Don Juan By Lord Byron Canto XIV

This may be fix'd at somewhere before thirty —
  Say seven-and-twenty; for I never knew
The strictest in chronology and virtue
  Advance beyond, while they could pass for new.
O Time! why dost not pause? Thy scythe, so dirty
  With rust, should surely cease to hack and hew.
Reset it; shave more smoothly, also slower,
If but to keep thy credit as a mower.

But Adeline was far from that ripe age,
  Whose ripeness is but bitter at the best:
'T was rather her experience made her sage,
  For she had seen the world and stood its test,
As I have said in — I forget what page;
  My Muse despises reference, as you have guess'd
By this time; — but strike six from seven-and-twenty,
And you will find her sum of years in plenty.

At sixteen she came out; presented, vaunted,
  She put all coronets into commotion:
At seventeen, too, the world was still enchanted
  With the new Venus of their brilliant ocean:
At eighteen, though below her feet still panted
  A hecatomb of suitors with devotion,
She had consented to create again
That Adam, call'd 'The happiest of men.'

Since then she had sparkled through three glowing winters,
  Admired, adored; but also so correct,
That she had puzzled all the acutest hinters,
  Without the apparel of being circumspect:
They could not even glean the slightest splinters
  From off the marble, which had no defect.
She had also snatch'd a moment since her marriage
To bear a son and heir — and one miscarriage.

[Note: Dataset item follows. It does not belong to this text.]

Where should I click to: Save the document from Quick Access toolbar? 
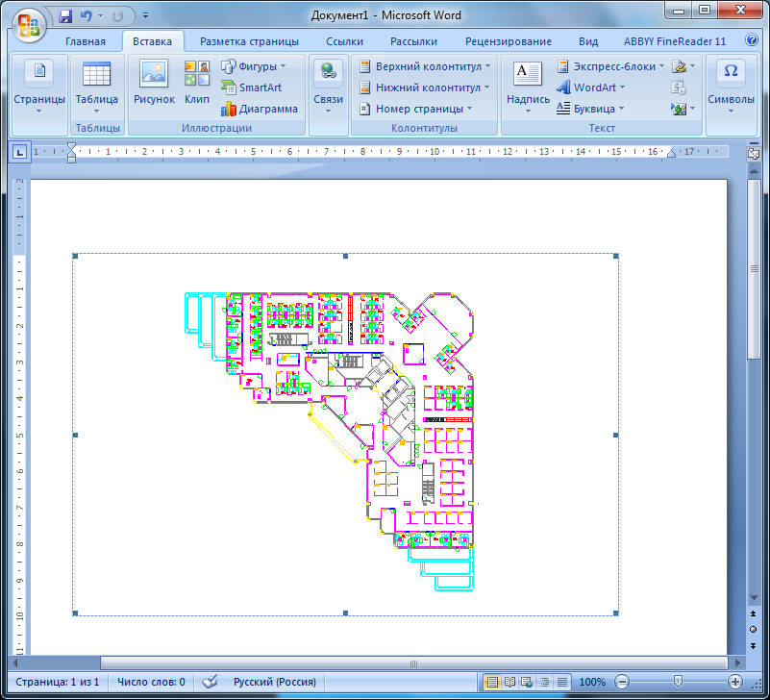65,16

Fondly the wheeling fire-flies flew around her,
  Those little glitterers of the London night;
But none of these possess'd a sting to wound her —
  She was a pitch beyond a coxcomb's flight.
Perhaps she wish'd an aspirant profounder;
  But whatsoe'er she wish'd, she acted right;
And whether coldness, pride, or virtue dignify
A woman, so she 's good, what does it signify?

I hate a motive, like a lingering bottle
  Which with the landlord makes too long a stand,
Leaving all-claretless the unmoisten'd throttle,
  Especially with politics on hand;
I hate it, as I hate a drove of cattle,
  Who whirl the dust as simooms whirl the sand;
I hate it, as I hate an argument,
A laureate's ode, or servile peer's 'content.'

'T is sad to hack into the roots of things,
  They are so much intertwisted with the earth;
So that the branch a goodly verdure flings,
  I reck not if an acorn gave it birth.
To trace all actions to their secret springs
  Would make indeed some melancholy mirth;
But this is not at present my concern,
And I refer you to wise Oxenstiern.

With the kind view of saving an eclat,
  Both to the duchess and diplomatist,
The Lady Adeline, as soon 's she saw
  That Juan was unlikely to resist
(For foreigners don't know that a faux pas
  In England ranks quite on a different list
From those of other lands unblest with juries,
Whose verdict for such sin a certain cure is); —

The Lady Adeline resolved to take
  Such measures as she thought might best impede
The farther progress of this sad mistake.
  She thought with some simplicity indeed;
But innocence is bold even at the stake,
  And simple in the world, and doth not need
Nor use those palisades by dames erected,
Whose virtue lies in never being detected.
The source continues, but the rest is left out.